[Opening RAW DATA section]

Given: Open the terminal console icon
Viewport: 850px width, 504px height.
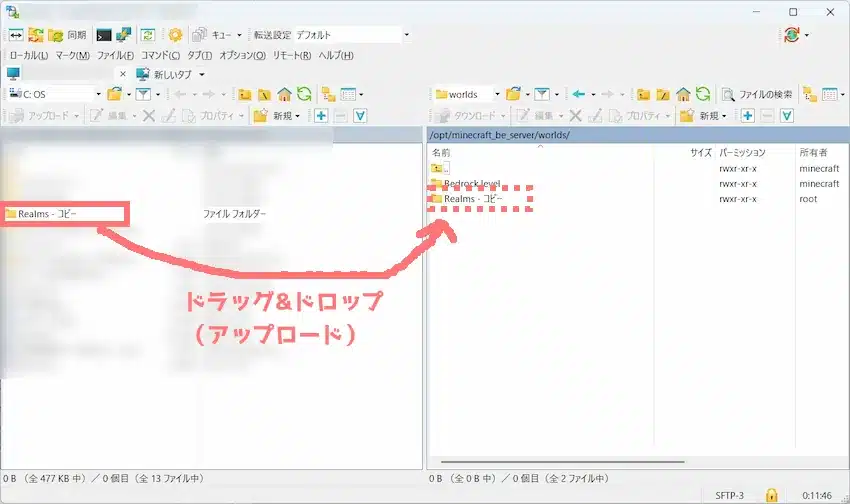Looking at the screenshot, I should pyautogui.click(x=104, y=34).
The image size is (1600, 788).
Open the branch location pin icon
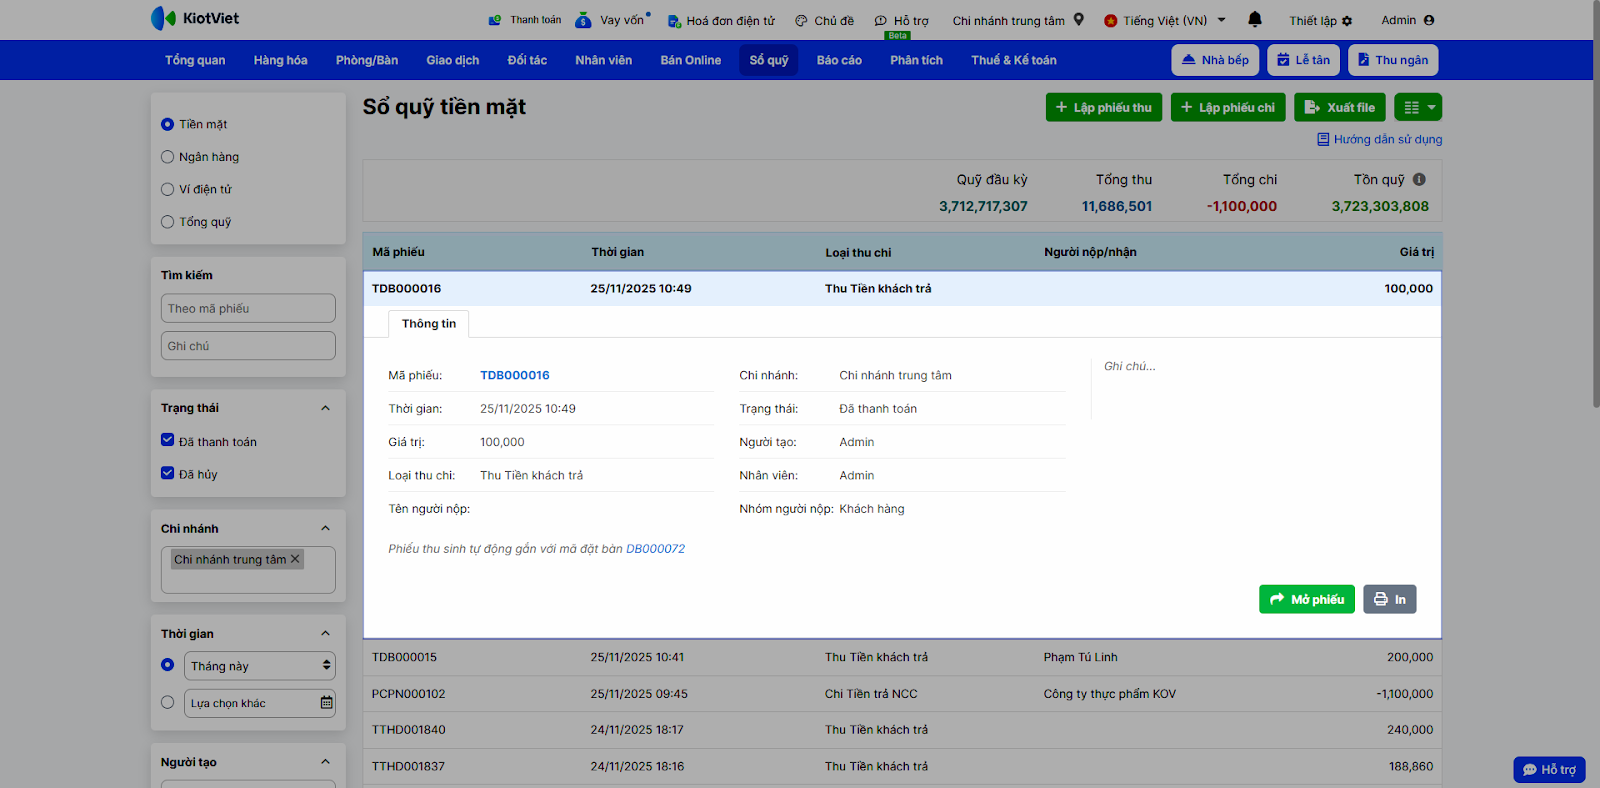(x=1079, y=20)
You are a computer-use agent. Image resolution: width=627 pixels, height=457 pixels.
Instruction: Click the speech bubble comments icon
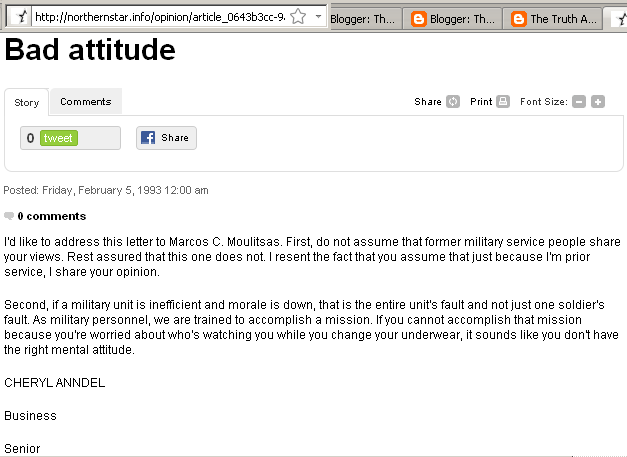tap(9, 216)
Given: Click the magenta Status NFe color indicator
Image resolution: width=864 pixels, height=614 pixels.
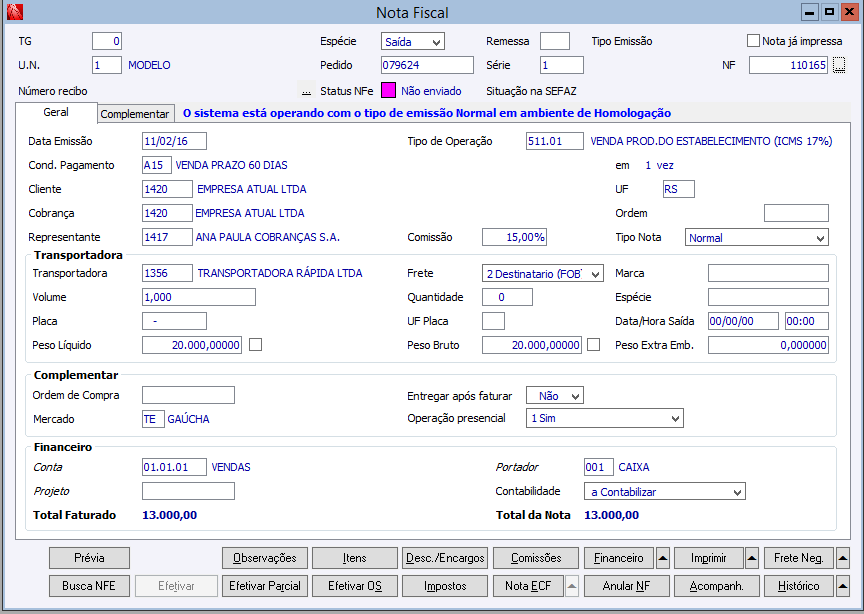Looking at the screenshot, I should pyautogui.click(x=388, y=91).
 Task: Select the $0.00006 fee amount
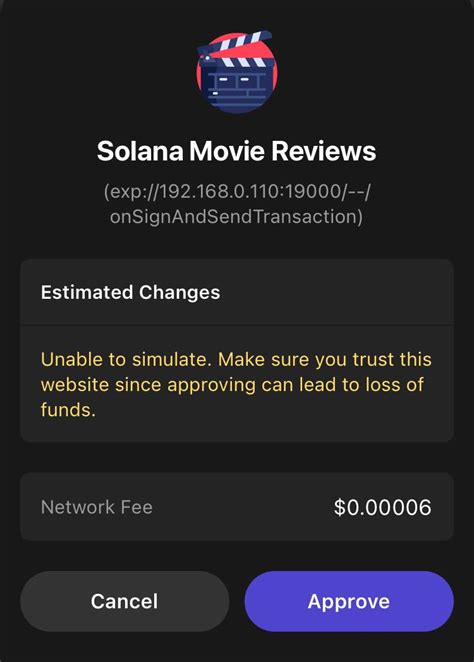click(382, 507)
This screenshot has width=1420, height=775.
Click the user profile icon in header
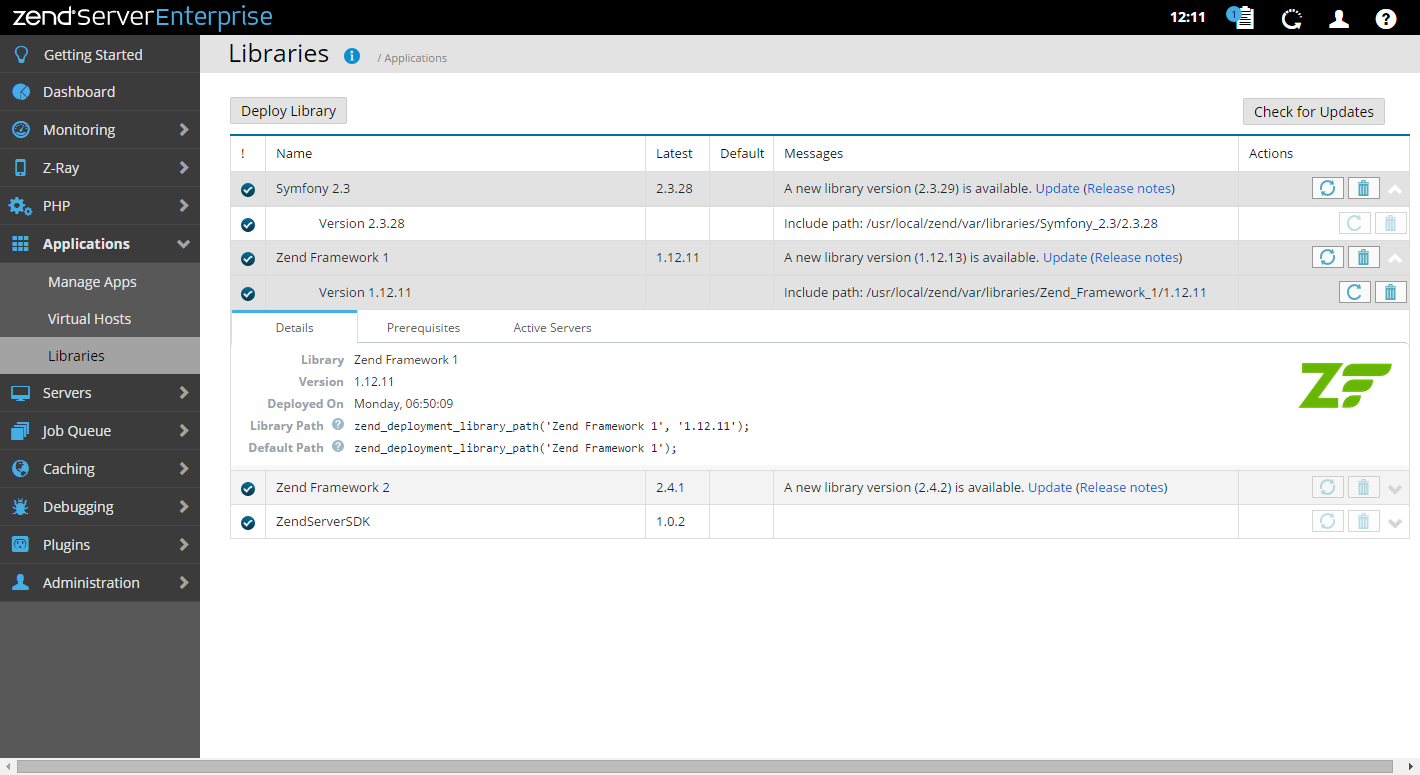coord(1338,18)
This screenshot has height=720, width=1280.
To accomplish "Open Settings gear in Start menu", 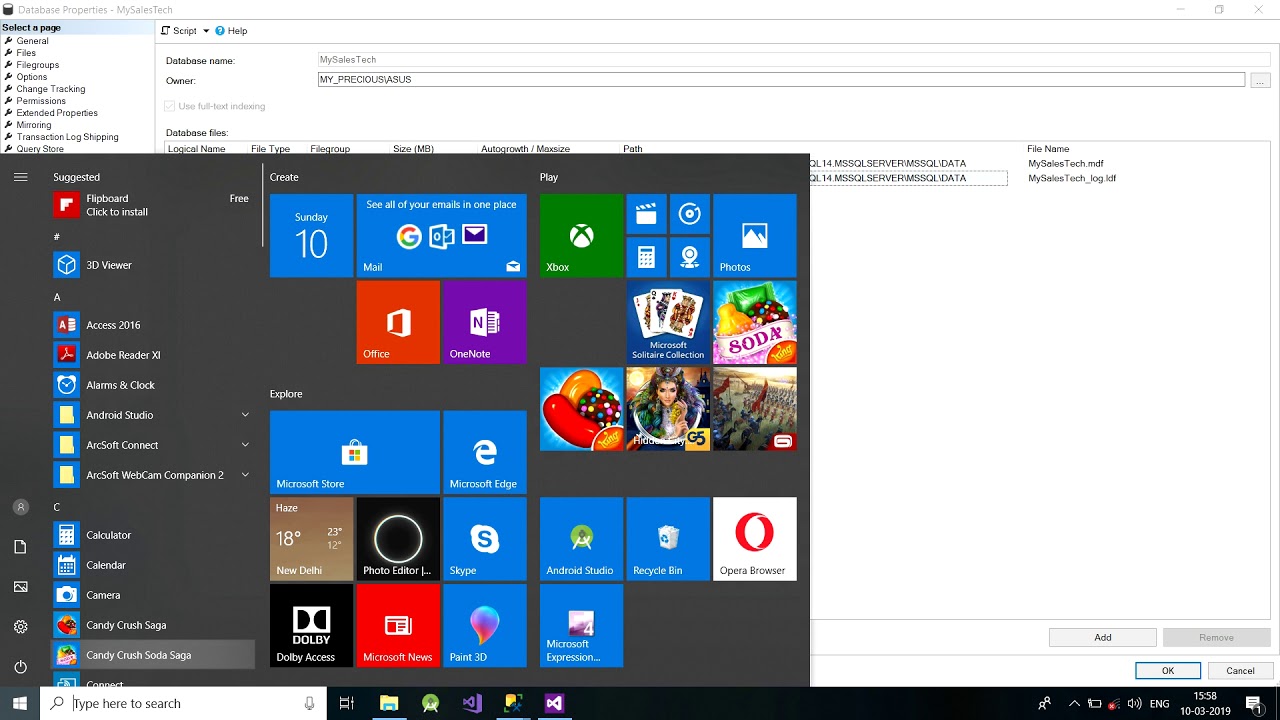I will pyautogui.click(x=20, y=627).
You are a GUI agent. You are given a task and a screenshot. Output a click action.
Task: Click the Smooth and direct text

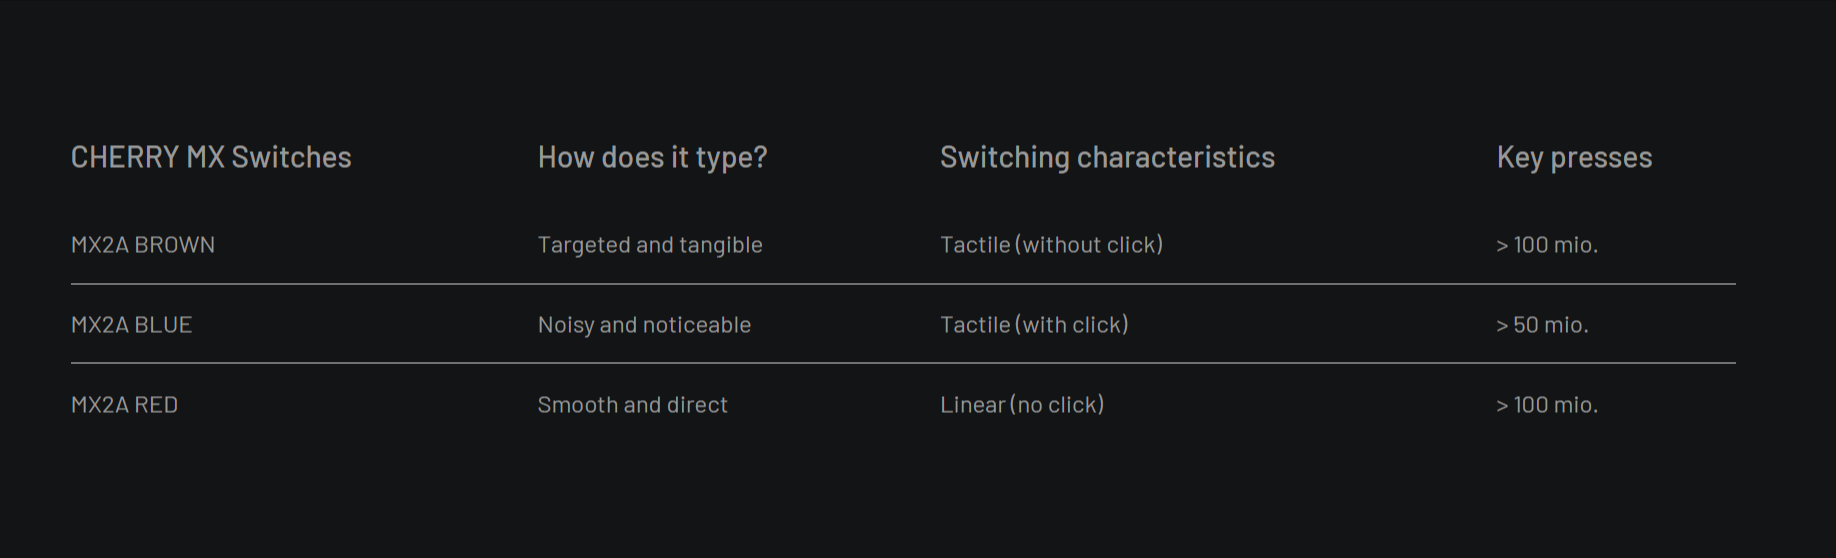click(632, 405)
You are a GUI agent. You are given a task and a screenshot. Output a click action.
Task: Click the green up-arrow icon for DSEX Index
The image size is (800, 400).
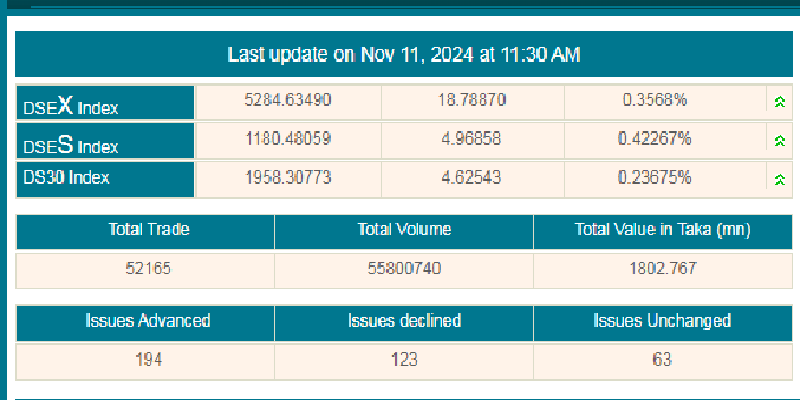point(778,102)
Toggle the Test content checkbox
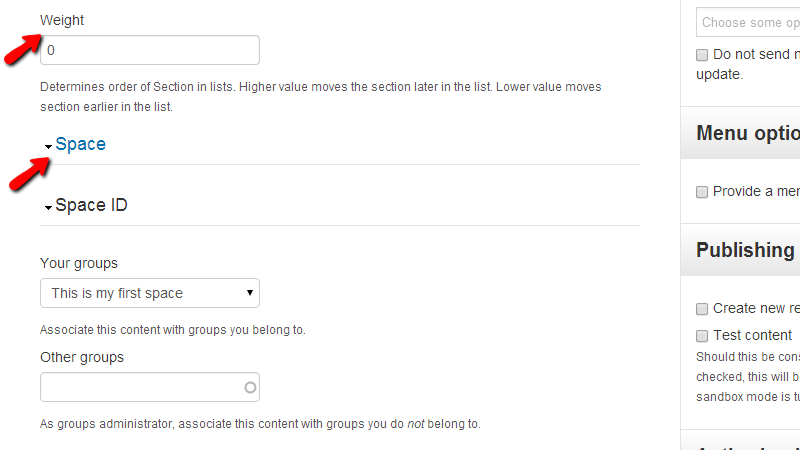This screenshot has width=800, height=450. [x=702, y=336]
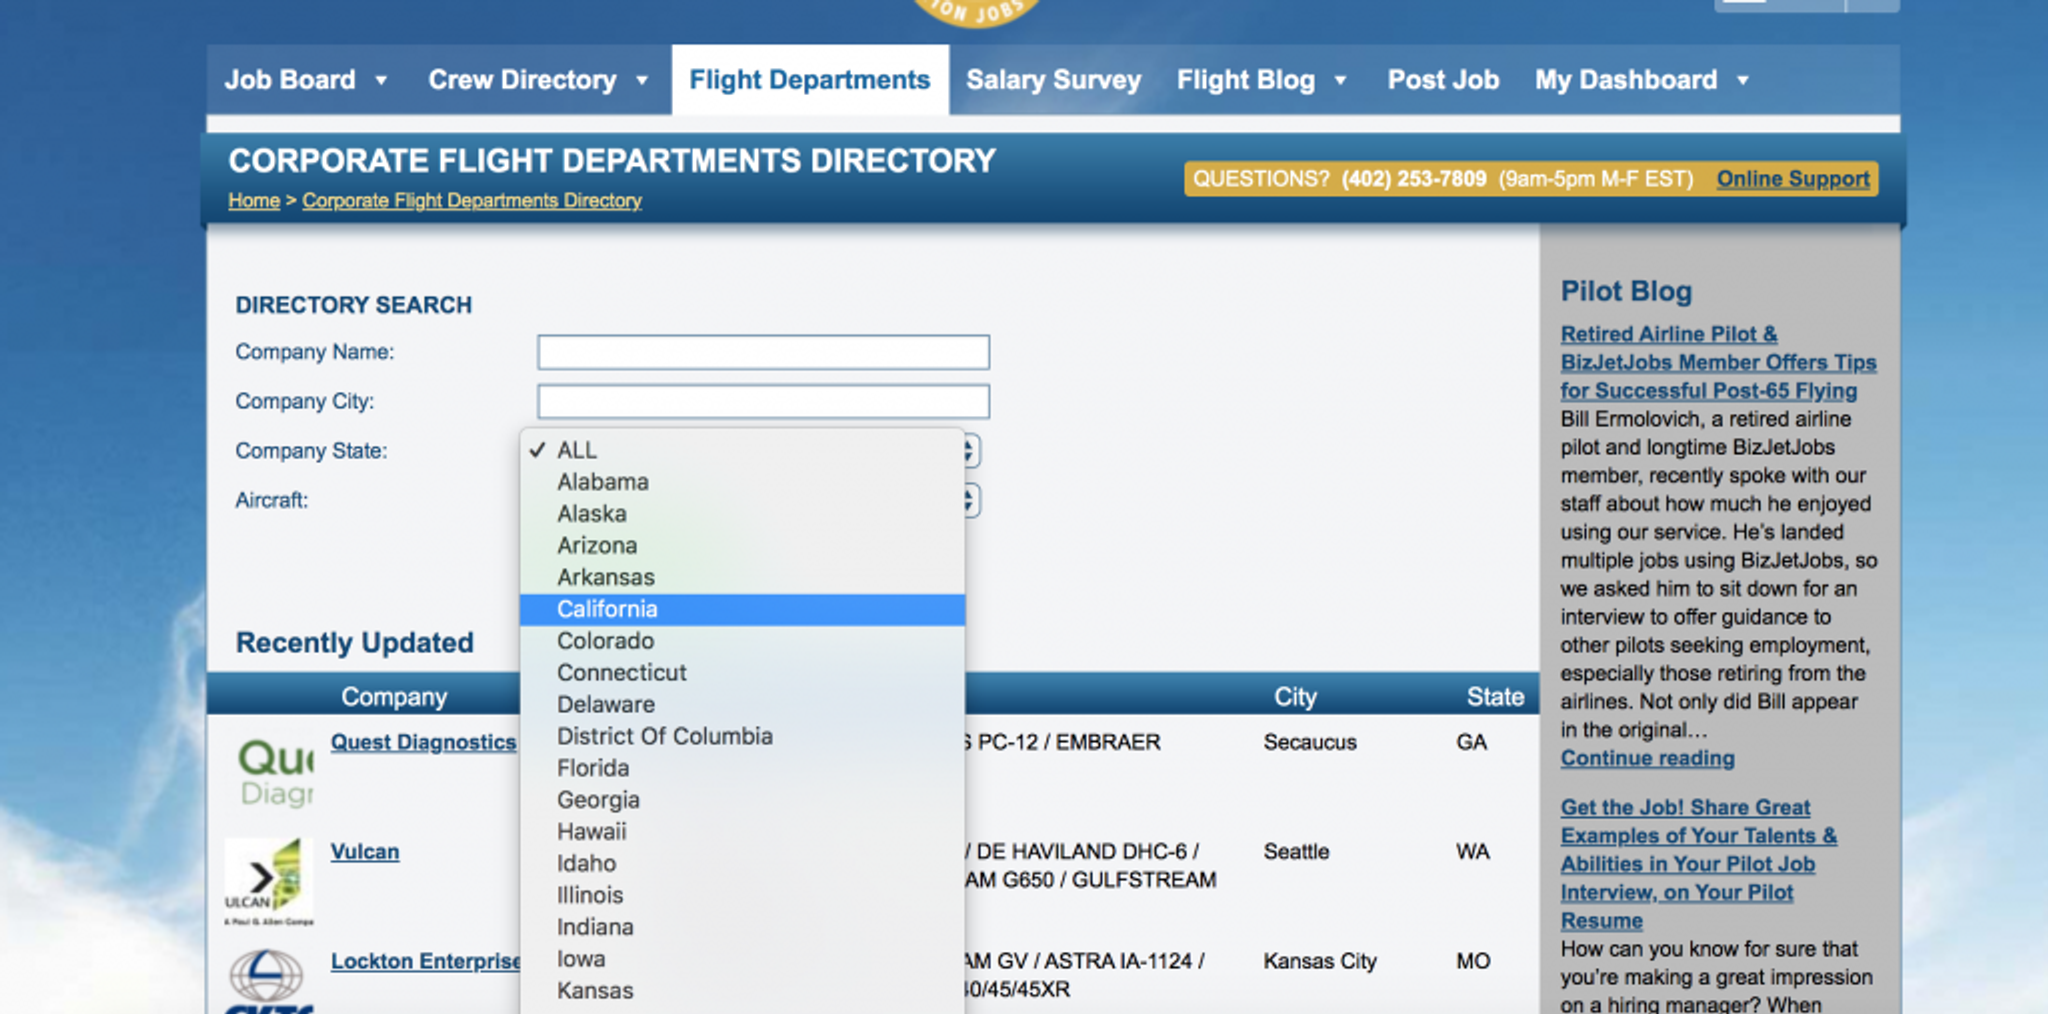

[Closing RAW DATA section]

§ **WHAT THE TASK REQUIRES**: Although the records above contain pictures, the copy must not; set down exactly the lines from the one with "Open the branch location pin icon" up to and including the one with "Given: Click the".

§ **FINAL ANSWER**:
Open the branch location pin icon
(x=1079, y=20)
You are a computer-use agent. Image resolution: width=627 pixels, height=457 pixels.
Instruction: Click the speech bubble comments icon
tap(9, 216)
Given: Click the magenta Status NFe color indicator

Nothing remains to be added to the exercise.